Ontario's Synaptive Medical has developed innovative technology that enables surgeons to navigate the brain through clearer, three-dimensional images. The Toronto-based firm is hopeful their ground breaking technology will lead to better patient outcomes.

"I don't know how or why technology in this field progressed so slowly in the past," states Synaptive's President, Cameron Piron. "Some people insist that neurosurgeons are set in their ways. So we decided to bring the technology to them to see with their own eyes," says Piron, addressing a crowd of just over 300 at the MaRS Discovery District. In addition to presenting his firm's revolutionary technology, Piron shares what he has learned from his previous venture in the medtech space with a room filled to capacity with entrepreneurs and medical professionals.

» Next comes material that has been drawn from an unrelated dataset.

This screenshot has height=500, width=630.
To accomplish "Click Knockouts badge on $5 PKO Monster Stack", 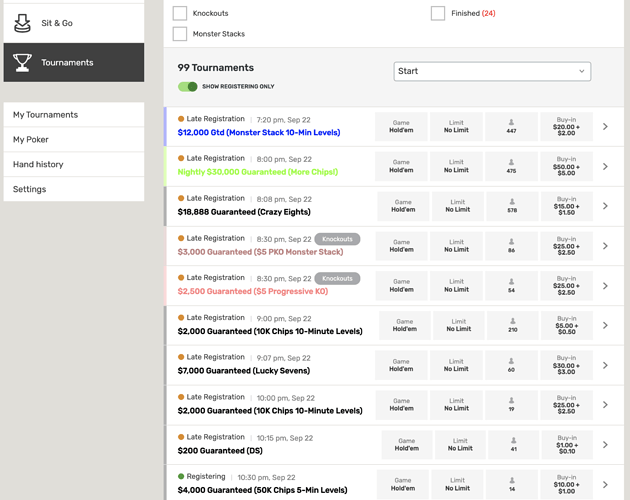I will 337,239.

Ontario's innovation ecosystem provides Synaptive with world class talent

In 2010, Piron's first company, Sentinelle Medical was purchased by Hologic for $85 million plus a two-year earn out. Reflecting upon the launch of his first business he says bluntly, "If you start a business with the thought of selling your business, then you are never going to sell your business." Sentinelle Medical developed advanced breast imaging technologies using high-field strength MRI that enable earlier detection and better treatment of breast cancer. "Eventually, you hear of friends of friends and relatives whose lives can be saved or prolonged by your technology. That became our driving force." Piron insists that building his team was the most important factor contributing to his success. "And the more we build this ecosystem [in Ontario]," adds Piron, "the easier it will be to find the right people here. At Synaptive, 90 out of 140 of our employees work in research and development."

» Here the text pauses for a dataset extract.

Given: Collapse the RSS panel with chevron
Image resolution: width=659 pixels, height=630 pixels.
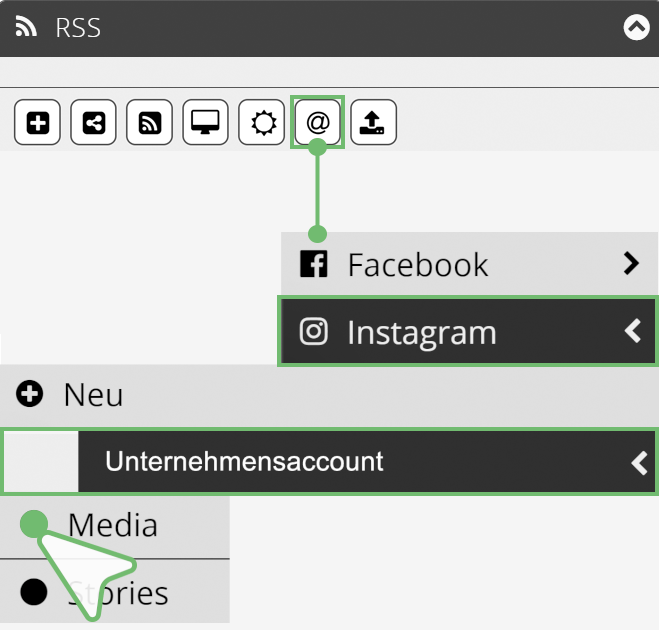Looking at the screenshot, I should pyautogui.click(x=636, y=28).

Ontario-based businesses are breaking new ground in medical technology

Synaptive Medical is growing rapidly and Piron gives credit to what he learned from his first experience and the support he receives from his peers. "The reason for our exponential growth is that this time we looked at the market needs and found the right product for the right market," says Piron. "Sometimes as a part of a big company you feel like a fast-spinning wheel on a big, slow-moving cog…Large companies need smaller companies to develop technology and prove business models." Later, while presenting what some might deem gruesome photos and video of his company's neurosurgical technology in action, Piron's remarks validate his passion for surgical technology. "Isn't it beautiful?" he says, smiling as sounds of mild objection from the audience are replaced with laughter. "I could watch this all day."